Need for multiple users
In hadoop we run different tasks and store data in HDFS.
If several users are doing tasks using the same user account, it will be difficult to trace the jobs and track the tasks/defects done by each user.
Also the other issue is with the security.
If all are given the same user account, all users will have the same privilege and all can access everyone’s data, can modify it, can perform execution, can delete it also.
This is a very serious issue.
For this we need to create multiple user accounts.
Benefits of Creating multiple users
1) The directories/files of other users cannot be modified by a user.
2) Other users cannot add new files to a user’s directory.
3) Other users cannot perform any tasks (mapreduce etc) on a user’s files.
In short data is safe and is accessible only to the assigned user and the superuser.
Steps for setting up multiple User accounts
For adding new user capable of performing hadoop operations, do the following steps.
Creating a New User
sudo adduser --ingroup <groupname> <username>
For RedHat variants
useradd -g <groupname> <username> passwd <username>
Then enter the user details and password.
we need to change the permission of a directory in HDFS where hadoop stores its temporary data.
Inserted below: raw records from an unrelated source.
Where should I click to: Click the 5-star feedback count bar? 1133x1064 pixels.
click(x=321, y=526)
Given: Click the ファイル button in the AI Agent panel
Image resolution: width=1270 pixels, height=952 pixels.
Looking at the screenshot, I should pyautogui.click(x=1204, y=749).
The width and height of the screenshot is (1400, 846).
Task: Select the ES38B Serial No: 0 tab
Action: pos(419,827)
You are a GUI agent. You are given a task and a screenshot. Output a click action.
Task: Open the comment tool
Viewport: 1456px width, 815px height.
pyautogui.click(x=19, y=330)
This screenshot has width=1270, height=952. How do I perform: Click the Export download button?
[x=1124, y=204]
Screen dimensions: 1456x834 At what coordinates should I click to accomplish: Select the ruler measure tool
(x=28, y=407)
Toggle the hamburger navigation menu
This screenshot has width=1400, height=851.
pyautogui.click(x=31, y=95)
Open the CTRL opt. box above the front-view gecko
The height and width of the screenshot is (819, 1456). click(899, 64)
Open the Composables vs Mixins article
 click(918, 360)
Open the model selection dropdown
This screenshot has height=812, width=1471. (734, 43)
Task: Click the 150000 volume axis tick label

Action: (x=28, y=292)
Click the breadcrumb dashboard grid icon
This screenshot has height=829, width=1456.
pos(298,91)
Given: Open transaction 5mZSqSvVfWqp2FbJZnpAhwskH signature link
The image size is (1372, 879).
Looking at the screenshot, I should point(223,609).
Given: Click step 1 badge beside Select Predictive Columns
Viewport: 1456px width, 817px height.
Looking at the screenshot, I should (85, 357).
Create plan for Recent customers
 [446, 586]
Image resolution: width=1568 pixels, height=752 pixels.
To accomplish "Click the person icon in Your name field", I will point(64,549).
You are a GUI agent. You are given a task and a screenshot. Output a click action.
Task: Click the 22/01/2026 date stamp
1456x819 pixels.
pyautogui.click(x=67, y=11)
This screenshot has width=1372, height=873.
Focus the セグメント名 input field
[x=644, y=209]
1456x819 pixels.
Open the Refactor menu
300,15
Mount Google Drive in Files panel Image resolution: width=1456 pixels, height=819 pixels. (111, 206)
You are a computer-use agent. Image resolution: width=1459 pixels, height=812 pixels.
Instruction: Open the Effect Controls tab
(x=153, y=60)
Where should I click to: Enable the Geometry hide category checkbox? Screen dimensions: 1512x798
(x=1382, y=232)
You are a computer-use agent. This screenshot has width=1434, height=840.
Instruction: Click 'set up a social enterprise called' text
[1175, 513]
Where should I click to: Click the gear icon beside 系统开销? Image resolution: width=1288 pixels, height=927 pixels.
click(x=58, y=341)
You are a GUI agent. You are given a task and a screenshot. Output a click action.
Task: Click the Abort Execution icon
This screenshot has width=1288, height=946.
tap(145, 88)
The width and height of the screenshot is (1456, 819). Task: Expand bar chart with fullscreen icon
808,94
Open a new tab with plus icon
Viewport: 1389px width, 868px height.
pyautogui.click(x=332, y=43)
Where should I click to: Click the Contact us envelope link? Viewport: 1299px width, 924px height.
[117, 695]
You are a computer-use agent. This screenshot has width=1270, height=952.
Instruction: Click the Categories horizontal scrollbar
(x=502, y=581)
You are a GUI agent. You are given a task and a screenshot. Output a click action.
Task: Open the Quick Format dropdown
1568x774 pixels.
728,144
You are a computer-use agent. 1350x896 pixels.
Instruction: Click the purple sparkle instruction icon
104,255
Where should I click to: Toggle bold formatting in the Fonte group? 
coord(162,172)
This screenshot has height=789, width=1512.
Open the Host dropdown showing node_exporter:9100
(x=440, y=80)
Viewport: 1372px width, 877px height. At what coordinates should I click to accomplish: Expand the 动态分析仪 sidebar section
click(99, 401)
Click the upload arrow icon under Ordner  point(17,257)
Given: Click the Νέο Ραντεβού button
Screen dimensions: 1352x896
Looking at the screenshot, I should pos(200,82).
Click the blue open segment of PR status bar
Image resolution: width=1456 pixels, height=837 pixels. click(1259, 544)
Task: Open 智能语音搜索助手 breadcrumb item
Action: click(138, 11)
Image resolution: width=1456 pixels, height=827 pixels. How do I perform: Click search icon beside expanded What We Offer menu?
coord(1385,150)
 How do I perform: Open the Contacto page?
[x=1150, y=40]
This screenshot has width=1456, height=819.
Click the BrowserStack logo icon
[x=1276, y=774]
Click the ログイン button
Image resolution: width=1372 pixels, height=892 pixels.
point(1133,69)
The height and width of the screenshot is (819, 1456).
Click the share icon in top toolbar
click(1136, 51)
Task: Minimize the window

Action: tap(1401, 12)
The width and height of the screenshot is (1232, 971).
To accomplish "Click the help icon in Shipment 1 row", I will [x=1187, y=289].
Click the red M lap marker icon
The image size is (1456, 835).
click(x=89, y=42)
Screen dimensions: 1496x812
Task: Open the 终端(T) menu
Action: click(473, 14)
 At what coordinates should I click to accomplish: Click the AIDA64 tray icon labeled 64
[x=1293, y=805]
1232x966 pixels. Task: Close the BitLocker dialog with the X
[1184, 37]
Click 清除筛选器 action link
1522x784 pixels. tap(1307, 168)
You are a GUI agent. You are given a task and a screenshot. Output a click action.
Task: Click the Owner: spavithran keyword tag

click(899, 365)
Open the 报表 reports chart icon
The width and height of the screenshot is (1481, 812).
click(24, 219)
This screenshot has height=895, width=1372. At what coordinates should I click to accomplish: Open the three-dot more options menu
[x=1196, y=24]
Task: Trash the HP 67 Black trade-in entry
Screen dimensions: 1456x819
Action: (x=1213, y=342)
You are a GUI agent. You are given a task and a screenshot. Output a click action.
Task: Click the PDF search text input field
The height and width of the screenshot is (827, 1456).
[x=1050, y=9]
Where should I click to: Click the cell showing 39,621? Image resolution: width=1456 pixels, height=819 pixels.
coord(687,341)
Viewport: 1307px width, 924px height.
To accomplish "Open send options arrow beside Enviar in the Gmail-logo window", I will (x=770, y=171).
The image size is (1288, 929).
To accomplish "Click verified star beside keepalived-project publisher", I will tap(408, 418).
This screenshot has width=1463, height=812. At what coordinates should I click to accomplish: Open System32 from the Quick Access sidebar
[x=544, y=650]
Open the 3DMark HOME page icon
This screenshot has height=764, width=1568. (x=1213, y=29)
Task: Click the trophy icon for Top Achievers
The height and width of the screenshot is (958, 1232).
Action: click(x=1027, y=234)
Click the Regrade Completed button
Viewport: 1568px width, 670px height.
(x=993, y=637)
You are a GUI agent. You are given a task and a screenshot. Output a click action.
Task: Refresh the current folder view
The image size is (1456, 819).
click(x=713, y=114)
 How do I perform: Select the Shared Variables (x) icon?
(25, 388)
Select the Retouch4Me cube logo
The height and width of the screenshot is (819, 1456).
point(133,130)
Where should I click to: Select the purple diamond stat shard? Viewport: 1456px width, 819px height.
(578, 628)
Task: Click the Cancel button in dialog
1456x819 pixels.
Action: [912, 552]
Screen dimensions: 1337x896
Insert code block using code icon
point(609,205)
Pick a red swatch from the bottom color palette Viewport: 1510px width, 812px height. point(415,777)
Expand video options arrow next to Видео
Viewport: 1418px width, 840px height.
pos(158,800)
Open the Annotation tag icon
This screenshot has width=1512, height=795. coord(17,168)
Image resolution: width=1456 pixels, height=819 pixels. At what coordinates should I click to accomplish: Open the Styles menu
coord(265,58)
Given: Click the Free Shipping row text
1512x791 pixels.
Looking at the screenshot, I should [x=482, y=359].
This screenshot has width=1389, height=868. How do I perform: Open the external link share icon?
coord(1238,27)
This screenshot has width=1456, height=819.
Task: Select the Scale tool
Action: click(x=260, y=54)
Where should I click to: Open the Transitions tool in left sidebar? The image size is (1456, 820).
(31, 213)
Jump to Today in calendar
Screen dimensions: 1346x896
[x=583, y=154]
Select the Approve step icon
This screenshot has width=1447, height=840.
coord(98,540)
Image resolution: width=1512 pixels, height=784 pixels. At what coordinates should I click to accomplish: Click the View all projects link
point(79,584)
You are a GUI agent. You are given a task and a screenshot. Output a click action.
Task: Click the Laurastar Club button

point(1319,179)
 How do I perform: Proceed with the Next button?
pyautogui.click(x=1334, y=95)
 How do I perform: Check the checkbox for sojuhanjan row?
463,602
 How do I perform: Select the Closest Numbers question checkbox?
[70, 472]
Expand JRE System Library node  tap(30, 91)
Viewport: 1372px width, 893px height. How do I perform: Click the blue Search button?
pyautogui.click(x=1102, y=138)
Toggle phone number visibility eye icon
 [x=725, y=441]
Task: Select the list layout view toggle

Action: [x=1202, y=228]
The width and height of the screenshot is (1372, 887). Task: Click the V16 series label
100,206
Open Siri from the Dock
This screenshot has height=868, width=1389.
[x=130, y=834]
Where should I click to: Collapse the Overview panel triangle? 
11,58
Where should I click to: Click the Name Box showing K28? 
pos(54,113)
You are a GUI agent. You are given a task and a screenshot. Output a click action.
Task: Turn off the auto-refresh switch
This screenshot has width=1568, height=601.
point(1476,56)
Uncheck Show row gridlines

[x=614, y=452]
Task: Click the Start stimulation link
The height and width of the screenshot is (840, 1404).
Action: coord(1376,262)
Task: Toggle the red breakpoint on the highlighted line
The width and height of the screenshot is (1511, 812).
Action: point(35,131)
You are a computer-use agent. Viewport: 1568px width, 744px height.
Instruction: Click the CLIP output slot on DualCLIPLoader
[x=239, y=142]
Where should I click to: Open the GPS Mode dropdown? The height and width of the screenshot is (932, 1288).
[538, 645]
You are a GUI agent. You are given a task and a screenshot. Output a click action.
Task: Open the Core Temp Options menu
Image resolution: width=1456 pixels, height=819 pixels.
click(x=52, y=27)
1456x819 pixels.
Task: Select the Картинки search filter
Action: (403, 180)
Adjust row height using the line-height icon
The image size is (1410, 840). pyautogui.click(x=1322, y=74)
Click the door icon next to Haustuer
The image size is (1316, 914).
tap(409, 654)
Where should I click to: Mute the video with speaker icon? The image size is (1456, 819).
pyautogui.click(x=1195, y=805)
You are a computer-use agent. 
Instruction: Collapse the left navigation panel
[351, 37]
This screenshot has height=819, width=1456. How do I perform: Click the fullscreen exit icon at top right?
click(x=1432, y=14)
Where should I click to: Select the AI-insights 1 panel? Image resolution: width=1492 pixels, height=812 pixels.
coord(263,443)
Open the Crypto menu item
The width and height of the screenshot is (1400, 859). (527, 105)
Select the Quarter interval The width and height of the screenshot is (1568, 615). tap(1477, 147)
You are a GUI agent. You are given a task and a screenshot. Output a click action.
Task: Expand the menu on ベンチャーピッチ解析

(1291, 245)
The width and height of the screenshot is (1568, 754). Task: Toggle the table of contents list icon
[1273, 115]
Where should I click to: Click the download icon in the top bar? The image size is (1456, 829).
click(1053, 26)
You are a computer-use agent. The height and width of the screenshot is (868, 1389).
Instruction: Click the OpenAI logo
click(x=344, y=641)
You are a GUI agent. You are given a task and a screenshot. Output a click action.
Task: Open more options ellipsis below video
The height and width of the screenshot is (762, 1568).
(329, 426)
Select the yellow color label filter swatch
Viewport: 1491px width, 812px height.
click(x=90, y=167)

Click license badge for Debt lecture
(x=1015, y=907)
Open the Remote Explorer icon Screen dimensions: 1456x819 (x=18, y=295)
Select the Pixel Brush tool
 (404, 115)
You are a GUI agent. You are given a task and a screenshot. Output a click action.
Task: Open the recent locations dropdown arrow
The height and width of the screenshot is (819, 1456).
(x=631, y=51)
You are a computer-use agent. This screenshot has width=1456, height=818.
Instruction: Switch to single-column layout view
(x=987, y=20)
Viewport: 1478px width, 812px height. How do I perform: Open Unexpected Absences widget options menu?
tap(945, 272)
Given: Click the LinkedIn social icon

Open the core-site.xml file
Find the value of hadoop.tmp.dir.
In my core-site.xml, it is /app/hadoop/tmp. In the proceeding steps, I will be using /app/hadoop/tmp as my directory for storing hadoop data ( ie value of hadoop.tmp.dir).
Then from the superuser account do the following step.
hadoop fs –chmod -R 1777 /app/hadoop/tmp/mapred/staging
The next step is to give write permission to our user group on hadoop.tmp.dir (here /app/hadoop/tmp. Open core-site.xml to get the path for hadoop.tmp.dir). This should be done only in the machine(node) where the new user is added.
chmod 777 /app/hadoop/tmp
The next step is to create a directory structure in HDFS for the new user.
For that from the superuser, create a directory structure.
Eg: hadoop fs –mkdir /user/username/
With this we will not be able to run mapreduce programs, because the ownership of the newly created directory structure is with superuser. So change the ownership of newly created directory in HDFS to the new user.
hadoop fs –chown –R username:groupname <directory to access in HDFS> Eg: hadoop fs –chown –R username:groupname /user/username/
login as the new user and perform hadoop jobs..
su – username
Note: Run hadoop tasks in the assigned hdfs paths directory only ie /user/username.